In 2006, TSYS began processing prepaid transactions for a cobranded Visa debit card offered by Toyota Finance Corp. and Nikko Cordial Securities, a major brokerage company in Japan. The processor won that deal because of its ability to offer multicurrency capabilities, a first for the Japanese market.

In acquiring the data center, TSYS also received a card processing platform and three clients: AZ Card, OCS, and Nagasaki Kenmin Shinyo Kumiai.

Mr. Jowers called the platform an "interim solution that we can build and grow new clients on," though he said TSYS would start putting Japanese clients on its proprietary platform soon.

TSYS will not immediately move its clients in Japan, such as Toyota and Nikko Cordial, over to the Okinawa data center; those transactions are processed in North America.

Though TSYS may turn the Okinawa center into a hub that serves clients in Southeast Asia, "initially it's just for Japan," Mr.
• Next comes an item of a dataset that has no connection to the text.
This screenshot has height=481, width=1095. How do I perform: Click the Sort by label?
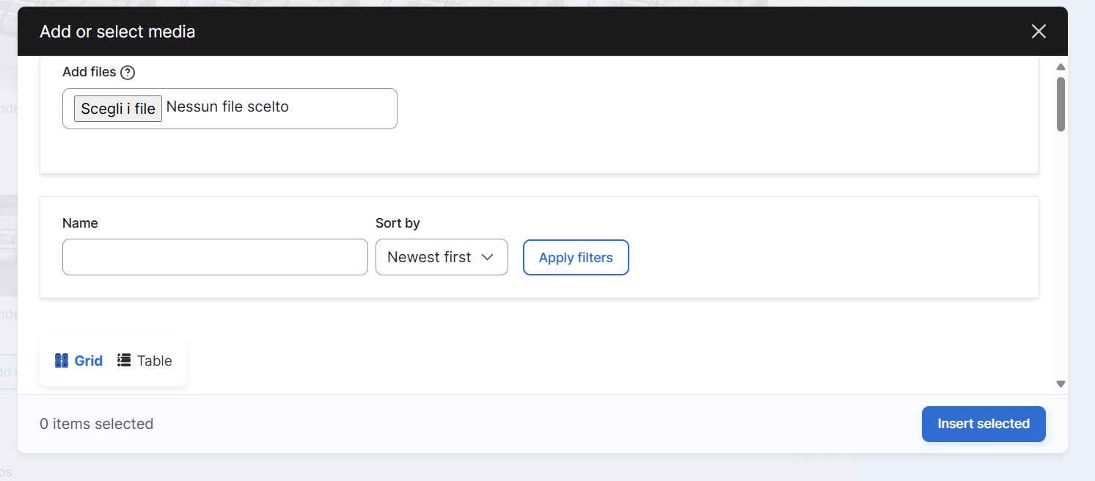398,223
Jowers said.

The data center added little in terms of new technology, he said, though the redundancy will help strengthen its disaster recovery capabilities. Also, having a center in the same time zone as its Japanese clients, and staffing it with locals for whom there is no language barrier, "cuts down on the confusion and the potential for errors."

TSYS also processes transactions in China through its 44.5% ownership of China UnionPay Data Co. Ltd., the processing unit of the nation's only card network.
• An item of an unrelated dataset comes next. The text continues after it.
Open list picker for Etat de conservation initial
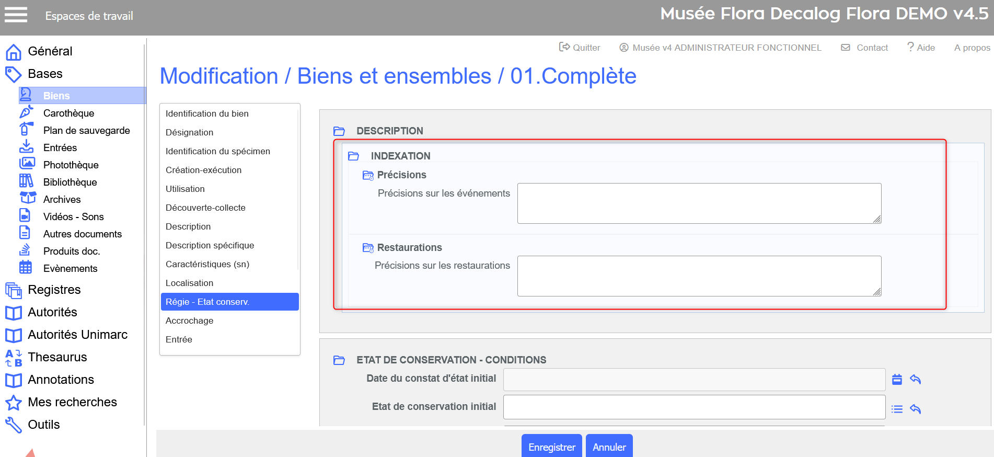Screen dimensions: 994x457 pyautogui.click(x=897, y=409)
Adil Moussa, an analyst at Aite Group LLC of Boston, said the consolidation of the U.S. banking industry makes it more important than ever for TSYS to expand in foreign countries.
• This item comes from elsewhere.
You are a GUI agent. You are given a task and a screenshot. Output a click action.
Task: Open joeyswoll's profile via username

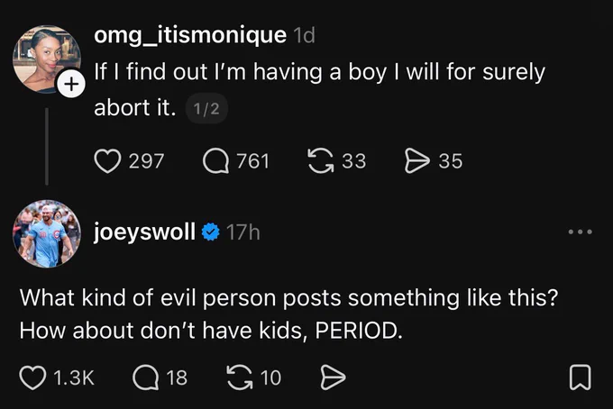coord(144,232)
TSYS said this month that Washington Mutual Inc. (which sold its banking operation to JP-Morgan Chase & Co.) and Wachovia Corp. (which is selling itself to Wells Fargo & Co.) account for 4.5% of its revenue. Mr. Moussa said that the business could go to First Data Corp., and that other clients may bring their processing in-house to keep costs down.

The consolidation in the banking industry, combined with the credit crisis and general economic uncertainty, makes it all the more difficult for TSYS to win business in its home country, he said. "The U.S. market has been really slowing down a lot, so they're facing competition here."

China, Korea, and Japan are "spots that are really hot" for card processors, he said. "The Asian market is one of the most developed ones."

There are many benefits to having a hub for that market, Mr. Moussa said; putting the data center in an Asian country makes it easier to meet the regulatory requirements for that market.

Having a data center in that time zone also helps TSYS meet the needs of its customers, he said, plus "you want a redundancy." Even though its North American and European data centers could handle the workload, it helps not to rely on them alone, he said.

Brian Riley, a research director in the bank cards practice at TowerGroup, the Needham, Mass., independent research firm owned by MasterCard Inc., said the Okinawa data center's reach "is going to go far beyond Japan, I would imagine," and could even handle processing for customers as far away as Australia.

As it becomes increasingly clear that "the United States market is going to be lackluster for the next year or so," it is important for TSYS to make its international strategy clear, Mr. Riley said. "The reality is there's other growth areas that service credit, debit, and prepaid cards outside the U.S."

He likened TSYS' strategy to the decision by Global Payments Inc., another large processor, to base its European unit in Prague, while many rivals were centered in London.

"Rather than having concentrated hubs where everybody is in one single country … to have more of a diversified approach probably makes more sense," Mr. Riley said.

TSYS' purchase of a Japanese data center, even when its U.S. center could handle its foreign clients, "shows that they're focused on markets outside the U.S.," Mr. Riley said.

It also gives the company a launching point to seek more business outside Japan, he said. "There's other markets that are opening up, particularly in the Middle East" for prepaid cards.